- Directions for this task
Within the entries below, every line containing "agent" is to be copied.
==== Record excerpts ====
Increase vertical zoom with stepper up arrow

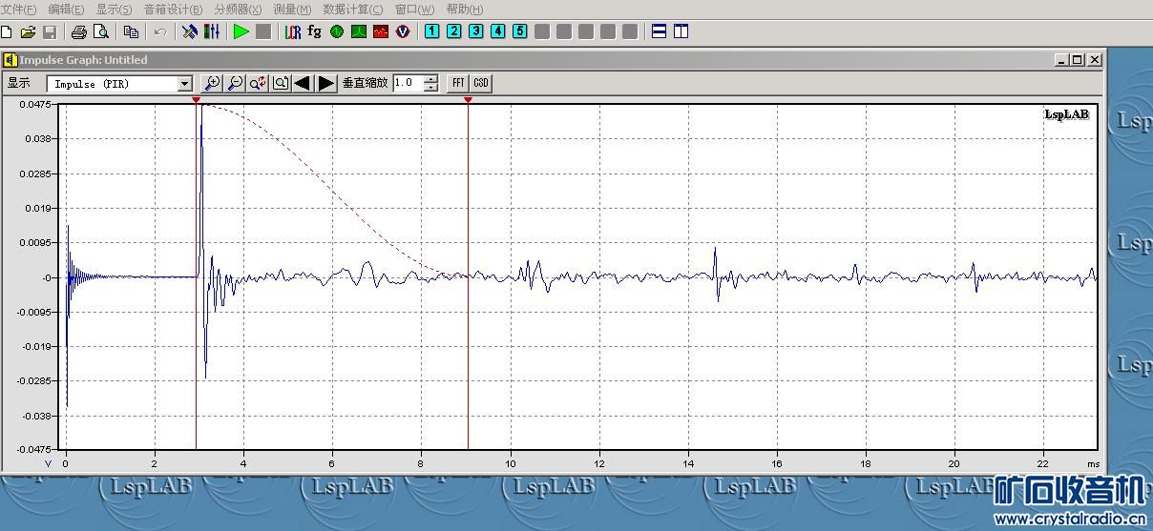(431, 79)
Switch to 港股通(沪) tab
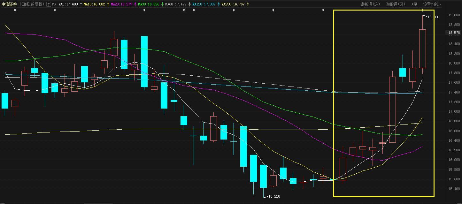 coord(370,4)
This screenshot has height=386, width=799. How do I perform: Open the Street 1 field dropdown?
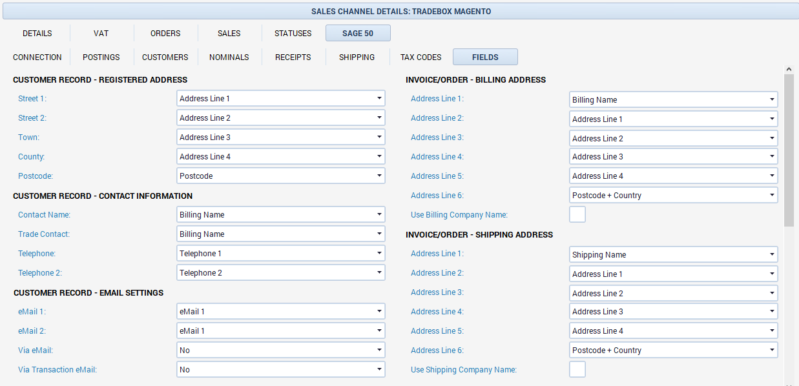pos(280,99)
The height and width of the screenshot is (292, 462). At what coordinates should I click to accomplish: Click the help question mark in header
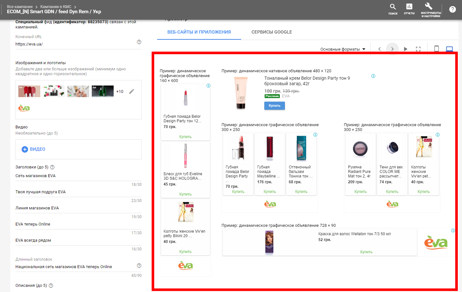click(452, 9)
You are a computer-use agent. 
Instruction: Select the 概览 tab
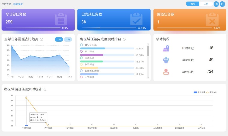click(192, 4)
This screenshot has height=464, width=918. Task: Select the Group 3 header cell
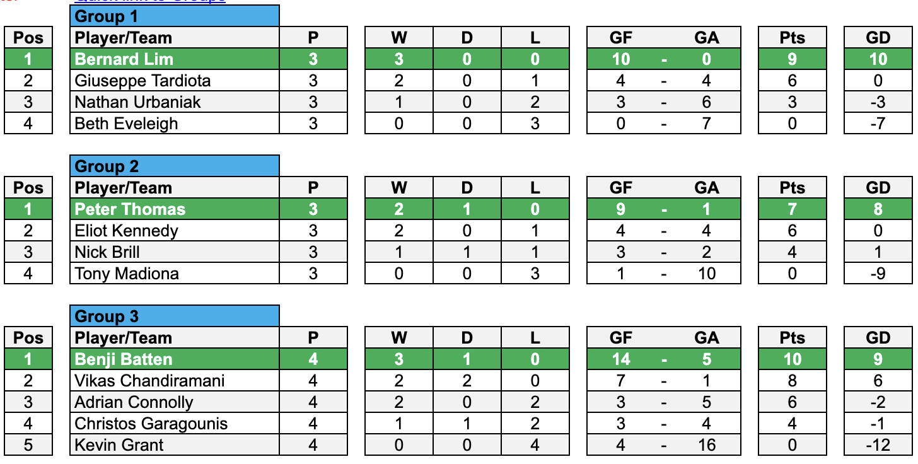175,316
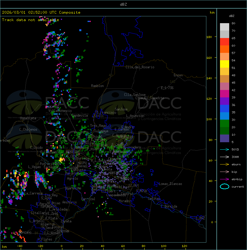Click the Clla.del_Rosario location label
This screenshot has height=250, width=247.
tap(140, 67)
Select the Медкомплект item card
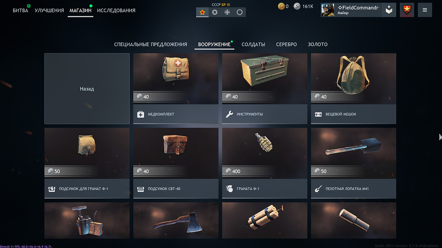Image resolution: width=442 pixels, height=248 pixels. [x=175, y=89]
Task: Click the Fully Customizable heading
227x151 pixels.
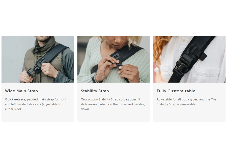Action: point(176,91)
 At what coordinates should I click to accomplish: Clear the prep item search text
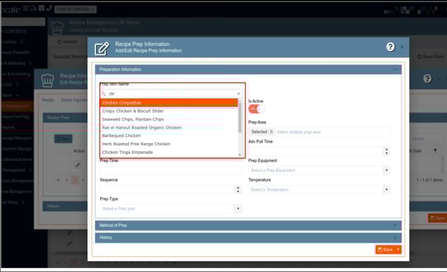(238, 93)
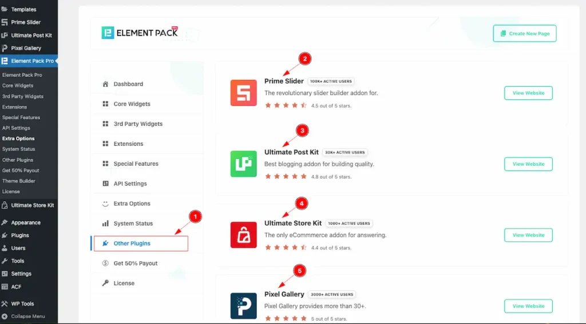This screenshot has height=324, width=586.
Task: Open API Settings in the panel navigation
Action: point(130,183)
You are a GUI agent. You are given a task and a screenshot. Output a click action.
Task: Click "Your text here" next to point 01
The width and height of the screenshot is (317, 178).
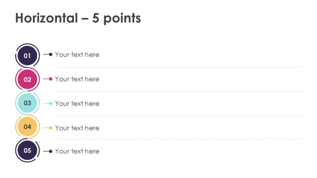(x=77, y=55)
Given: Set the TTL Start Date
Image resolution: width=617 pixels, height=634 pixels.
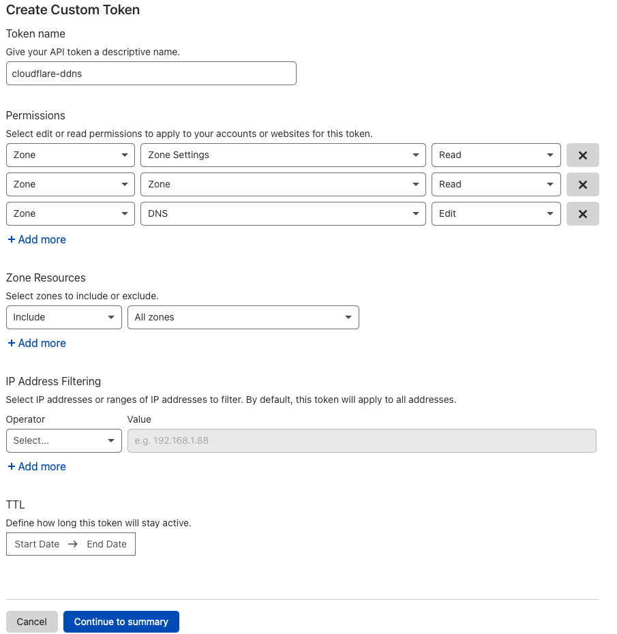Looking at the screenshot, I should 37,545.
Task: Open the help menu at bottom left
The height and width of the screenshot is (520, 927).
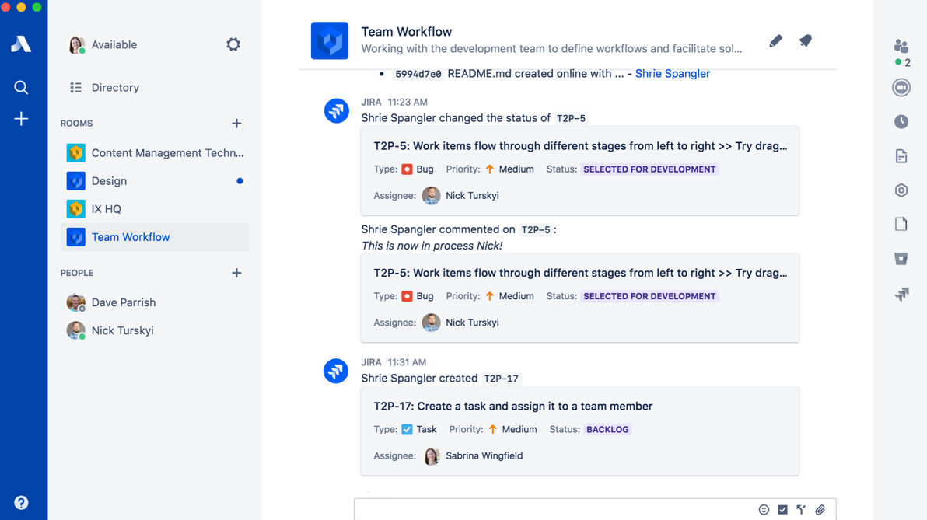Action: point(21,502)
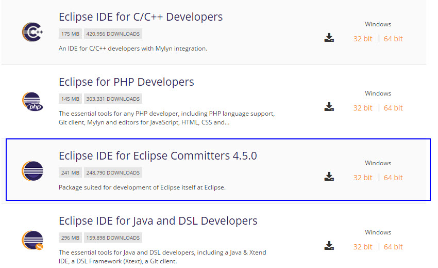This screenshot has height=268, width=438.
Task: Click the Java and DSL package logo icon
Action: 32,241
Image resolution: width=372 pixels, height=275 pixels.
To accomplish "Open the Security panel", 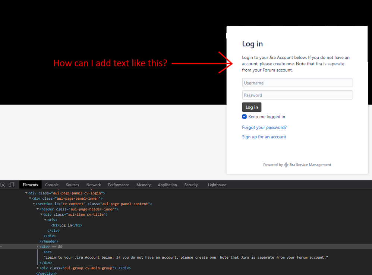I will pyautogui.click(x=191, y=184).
====
- Finished exercise
You are a computer-use agent. 
You are a GUI agent. You are given a task and a screenshot. Output a click action.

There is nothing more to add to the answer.